### TO DO
A. Render this sentence from the account of the Van Treese murder into Spanish: "Police discovered Van Treese’s body the next night and later apprehended Sneed."
B. Resume the account of the Van Treese murder investigation, picking up right after its last sentence.

The saga began on the night of January 7, 1997, at which time Glossip worked as the manager of a motel in Oklahoma City. Justin Sneed, the motel’s 19-year-old maintenance man, broke into a room and attacked motel owner Barry Van Treese with a baseball bat. After a brief scuffle, Sneed used the bat to bludgeon Van Treese to death. Sneed then stole cash from Van Treese’s car, hid the car and his blood-soaked clothing in a nearby parking lot, and fled the area. Police discovered Van Treese’s body the next night and later apprehended Sneed.
The Intercept’s Liliana Segura and Jordan Smith, who have covered the case and early investigative missteps over the last decade, reported last year that the early police investigation was shoddy at best. Numerous witnesses weren’t interviewed at the time. Leads went unpursued. According to their findings, detectives quickly grew suspicious of Glossip and his potential role in the murder after he supposedly failed to disclose information to them. Glossip had run into Sneed a few hours after the murder and asked about his black eye, to which Sneed “flippantly” replied that he had just killed Van Treese. Glossip did not believe him until later in the following day, apparently chalking it up as a bad joke about his boss, and didn’t tell the police immediately.

### MATERIAL
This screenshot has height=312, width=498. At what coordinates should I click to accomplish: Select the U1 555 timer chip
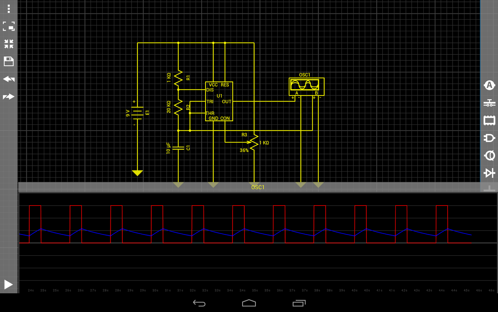coord(219,101)
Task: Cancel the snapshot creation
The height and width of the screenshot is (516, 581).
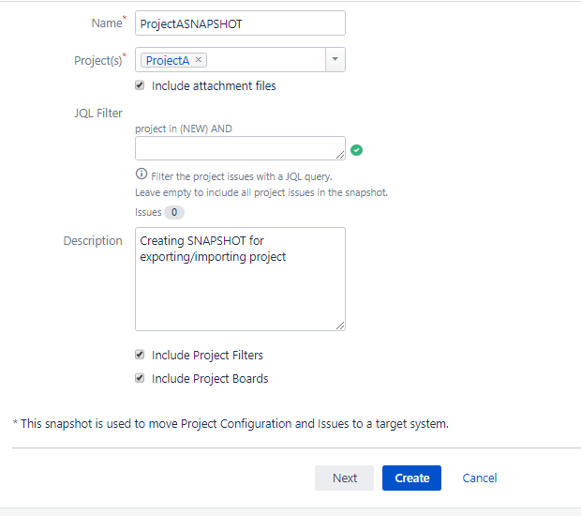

### OUTPUTS BY TASK
A. La policía descubrió el cuerpo de Van Treese la noche siguiente y más tarde detuvo a Sneed.

B.
That suspicion was the foundation on which police built a narrative in which Glossip was really the mastermind of Van Treese’s murder and Sneed, the actual perpetrator, was merely carrying it out at his behest. According to Segura and Smith, investigators tried to get Sneed to say that Glossip had manipulated him into carrying out the murder before questioning him about his version of events. Glossip’s lawyers, for some inexplicable reason, never showed the jury the videotaped interrogation where Sneed is cajoled into pinning ultimate blame for the murder on Glossip.
How could Glossip be charged for a murder he didn’t commit? Under the felony-murder rule, when someone is murdered during the course of another crime, any co-conspirators in the underlying crime can be charged with murder in addition to the person who actually does the deed. Imagine that a group of robbers break into a bank and one of the burglars shoots and kills a security guard during the robbery. The felony-murder rule generally allows prosecutors to charge all of the robbers with murder.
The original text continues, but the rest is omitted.